A Shrine to the Creations of Jennifer Diane Reitz

Introduction: Where do I even begin?

Well... Aealacreatrananda (Also known as Jennifer Diane Reitz) is one of the most interesting webcomic artists i've ever heard about her. I'd describe her as a living personification of both the 20th and 21st centuries, but that would be generous. But i'm getting head of myself: this page is about her work.

Personally her work is an enormous inspiration to me. Putting her in the links page wasn't enough. So have this page.

What's so special about them?

Well you see, it's all about the worldbuilding. Oh god, the worldbuilding.

Back when it came out nobody gave a crap about that kind of stuff, but ever since the mid-2010s there's been a rise in enthusiasm over versmilitude in fictional settings. (And around the same time came a demand for more queer representation [no seriously, it has canonically trans characters despite coming out in September of 2000!])

Despite this nobody knows anything about Reitz's webcomics. There are no forums, subreddits, accounts, absolutely nothing. You can count the number of fanart they have on Tumblr and Deviantart on one hand. Very few people are talking about it.

Which to be honest is really - freakin' - sad.

The first comic is Unicorn Jelly, a charming little story about the adventures of a slime and a witch that spirals into a quest to save the universe.

And what about this universe? Well, it's weird - but it makes sense. So many things about this universe are fundamentally different to what we're used to. What's different isn't just the people, animals and geography, It has its own periodic table, for god's sake.

Everything about this universe is so alien I can say with absolute confidence that there are no other settings in fiction that deserves the title of an "alternate universe" more than the world of Unicorn Jelly.

Despite this, it keeps this spirit of whimsy so it never devolves into a dry lecture. Everything is different, alien, exotic and weird, and yet it remains grounded and strangely familiar with a cozy JRPG aesthetic.

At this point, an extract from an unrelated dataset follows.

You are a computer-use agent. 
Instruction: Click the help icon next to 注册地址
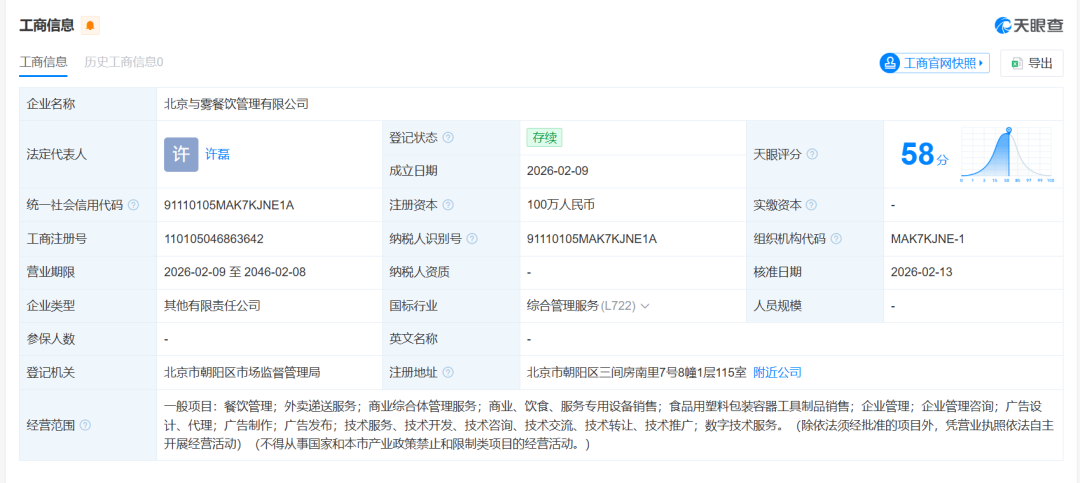click(x=448, y=373)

The universe of Unicorn Jelly doesn't have round planets, it has triangles arranged in a serpienski gasket. It's called Tryslmaistan. Ours is called Mundis. These triangles are called WorldPlates and everything on them, from the rocks and the sand to the plants and animals, are made of crystals. The crystals are made of tratons, which unlike atoms aren't made up of protons, neutrons and electrons, they're made of force planes, which - okay, i'm getting sidetracked.

Humans came to this universe via the Multiversal Rain, which scooped up bits of our Earth in spheres and whapped it all over Tryslmaistan. Even though these guys came from all over the world (Their script contains characters from English, Japanese, Israeli and Finnish), they got together and founded their own civilization on the WorldPlate of Myrmil.

While trying to learn more about their universe, they set off the Trato-Yauronic Device - which knocked the WorldPlate out of the sky.

You see, Tryslmaistan is what's called a "wraparound cosmos". You know how in the arcade game Asteroids if you go far enough in one direction you come back where you came? That's basically what happened in Tryslmaistan, so Myrmil turned the WorldPlates around it into an column of eternally falling debris known as the Stormfall. The Stormfall kept on wrecking the WorldPlates around it which continually made it bigger.

Some people made it out and settled the WorldPlate of Gryrnu. What happened after that? Well I haven't read Unicorn Jelly in five years so just read the comic.

The Jenniverse

Also there's a freakin' multiverse categorization system. It's wild.